Krishna Sitaula said he was stepping down from the troubled Himalayan nation's unity government, which has until Sunday to draw up a first peacetime statute, or risk the legislature being disbanded.

"I am no longer in the cabinet from today. It is up to the party to decide whether to stay in the government but there is no relevance in me staying in the government," he told reporters.

Sitaula said the move was in protest over controversial government plans to

ask lawmakers to give the repeatedly extended Constituent Assembly another three months to finish writing the constitution.

The proposal goes against a Supreme Court ruling prohibiting any more extensions of the assembly, which was elected in 2008 with a two-year tenure that has been renewed four times.

The new constitution is seen as crucial to helping end instability that has plagued Nepal since the end of the 10-year Maoist insurgency in 2006 that left 16,000 dead and led to the overthrow of the monarchy.

But the major parties have been unable to agree on crucial issues such as the names, number and boundaries of states under a new federal structure.

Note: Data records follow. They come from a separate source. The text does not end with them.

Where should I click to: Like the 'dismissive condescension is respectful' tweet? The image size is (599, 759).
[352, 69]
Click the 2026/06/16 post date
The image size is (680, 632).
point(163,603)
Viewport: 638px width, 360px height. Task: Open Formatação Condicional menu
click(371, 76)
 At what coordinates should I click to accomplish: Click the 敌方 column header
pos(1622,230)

Sitaula's Nepali Congress and the Unified Marxist Leninist party, the second and third biggest groups in the Maoist-led coalition, have rejected the extension and demanded the resignation of Prime Minister Baburam Bhattarai.

"We can't accept their demand because the constitution drafting is stuck and now they have zeroed in on his resignation," Barsha Man Pun, a Maoist minister, told reporters.

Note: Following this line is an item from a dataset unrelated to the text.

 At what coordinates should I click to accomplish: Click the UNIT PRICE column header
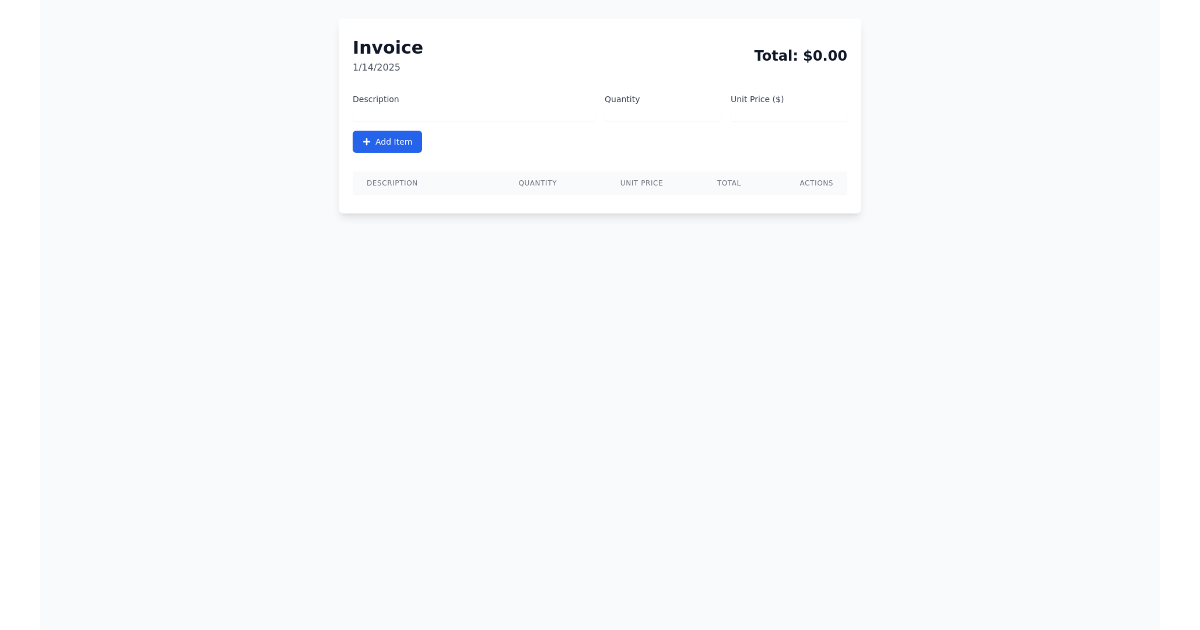641,183
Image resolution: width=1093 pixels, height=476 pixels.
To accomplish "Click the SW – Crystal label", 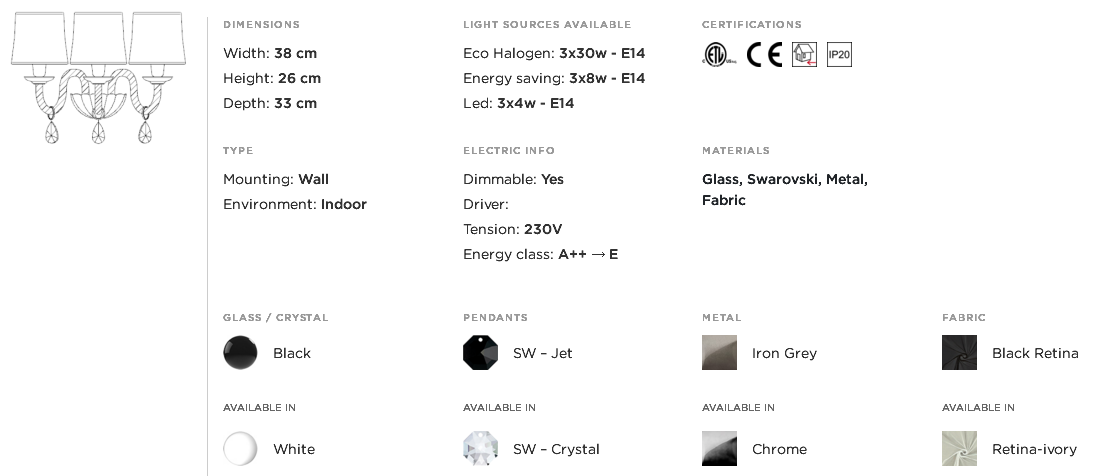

"We are concentrating our efforts to promulgate the constitution by May 27. And, as an option, we have proposed a three-month extension," Pun said.

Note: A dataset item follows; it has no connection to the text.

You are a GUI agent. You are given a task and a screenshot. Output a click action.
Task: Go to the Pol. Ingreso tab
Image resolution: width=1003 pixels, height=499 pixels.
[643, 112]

If there is no new constitution and no agreement on an extension by Sunday, parliament will be disbanded ahead of fresh elections, creating a destabilising power vacuum.

Ethnic factions across the troubled nation have been pressuring the government to recognise their rights in the long-awaited constitution, with protests often spilling into violence.

On Wednesday, thousands gathered in central Kathmandu to press for peace and the new statute, while a shutdown by protesters that crippled life for weeks in the far west resumed on Thursday.